Cheating Hitler: Surviving the Holocaust is a Canadian television documentary film directed by Rebecca Snow, which premiered in 2019 on History. The film focuses on Helen Yermus, Maxwell Smart and Rose Lipsyzc, three Jewish Canadians who survived the Holocaust as children, as they share their stories and explore unresolved questions from their histories in conjunction with historians, genealogists and forensic experts.

The film aired on History on November 11, 2019, and was rebroadcast on November 16 by the Global Television Network.

==Awards==
The film received a Banff Rockie Award nomination for Best History and Biography Documentary at the 2020 Banff World Media Festival.

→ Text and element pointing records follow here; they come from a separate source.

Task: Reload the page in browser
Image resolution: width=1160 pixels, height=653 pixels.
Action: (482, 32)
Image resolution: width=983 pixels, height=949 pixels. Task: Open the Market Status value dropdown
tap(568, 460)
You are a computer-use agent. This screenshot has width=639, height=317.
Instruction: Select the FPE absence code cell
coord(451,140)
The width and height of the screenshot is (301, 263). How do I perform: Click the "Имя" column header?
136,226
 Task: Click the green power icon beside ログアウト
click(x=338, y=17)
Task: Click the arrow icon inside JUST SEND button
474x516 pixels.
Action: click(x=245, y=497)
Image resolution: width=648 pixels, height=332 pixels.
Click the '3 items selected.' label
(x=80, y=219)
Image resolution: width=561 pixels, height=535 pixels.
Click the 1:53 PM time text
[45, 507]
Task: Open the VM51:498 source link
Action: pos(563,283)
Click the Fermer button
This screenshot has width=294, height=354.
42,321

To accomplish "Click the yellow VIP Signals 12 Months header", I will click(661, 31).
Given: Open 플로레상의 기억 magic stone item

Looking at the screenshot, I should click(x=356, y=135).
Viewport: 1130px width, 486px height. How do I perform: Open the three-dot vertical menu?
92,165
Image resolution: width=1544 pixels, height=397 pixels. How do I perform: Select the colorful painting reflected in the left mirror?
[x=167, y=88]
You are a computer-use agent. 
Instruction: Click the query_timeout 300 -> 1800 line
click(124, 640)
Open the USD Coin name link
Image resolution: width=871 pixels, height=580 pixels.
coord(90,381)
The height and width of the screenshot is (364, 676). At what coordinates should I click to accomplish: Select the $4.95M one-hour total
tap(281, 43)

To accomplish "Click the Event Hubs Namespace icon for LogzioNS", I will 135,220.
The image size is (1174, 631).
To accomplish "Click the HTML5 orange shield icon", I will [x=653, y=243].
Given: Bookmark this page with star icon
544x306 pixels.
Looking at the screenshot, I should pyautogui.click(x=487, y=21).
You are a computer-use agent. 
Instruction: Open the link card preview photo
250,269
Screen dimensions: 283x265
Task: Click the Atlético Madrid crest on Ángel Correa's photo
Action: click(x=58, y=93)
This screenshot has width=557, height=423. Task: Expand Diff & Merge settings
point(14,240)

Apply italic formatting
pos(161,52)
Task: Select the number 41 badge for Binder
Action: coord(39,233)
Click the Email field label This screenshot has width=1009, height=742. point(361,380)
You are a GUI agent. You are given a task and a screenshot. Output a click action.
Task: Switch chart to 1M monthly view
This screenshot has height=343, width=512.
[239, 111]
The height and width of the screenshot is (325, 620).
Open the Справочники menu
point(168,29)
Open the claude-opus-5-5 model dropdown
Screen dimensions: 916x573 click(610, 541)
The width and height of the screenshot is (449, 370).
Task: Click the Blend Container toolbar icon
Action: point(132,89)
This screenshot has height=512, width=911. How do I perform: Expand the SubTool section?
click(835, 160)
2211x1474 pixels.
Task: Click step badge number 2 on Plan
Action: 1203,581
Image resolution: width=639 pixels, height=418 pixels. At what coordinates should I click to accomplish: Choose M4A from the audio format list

It received six Canadian Screen Award nominations at the 9th Canadian Screen Awards in 2021, for Best History Program or Series, Best Editorial Research (Natasza Niedzielska, Heather Kohlmann, Steve Gamester, Rebecca Snow, Naomi Wise), Best Visual Research (Elizabeth Klinck, Elspeth Domville, Monica Penner), Best Photography in a Documentary Program or Factual Series (Mark Caswell, Alysha Galbreath), Best Direction in a Documentary (Rebecca Snow) and Best Writing in a Documentary (Rebecca Snow). It won the award for Best Visual Research.

==The Boy in the Woods==
In 2018, Smart published the memoir The Boy in the Woods, centred on his childhood experience of having to fend for himself in the forests of Poland during the war.

In 2022, Snow entered production on the feature film adaptation The Boy in the Woods, which premiered at the 2023 Cinéfest Sudbury International Film Festival.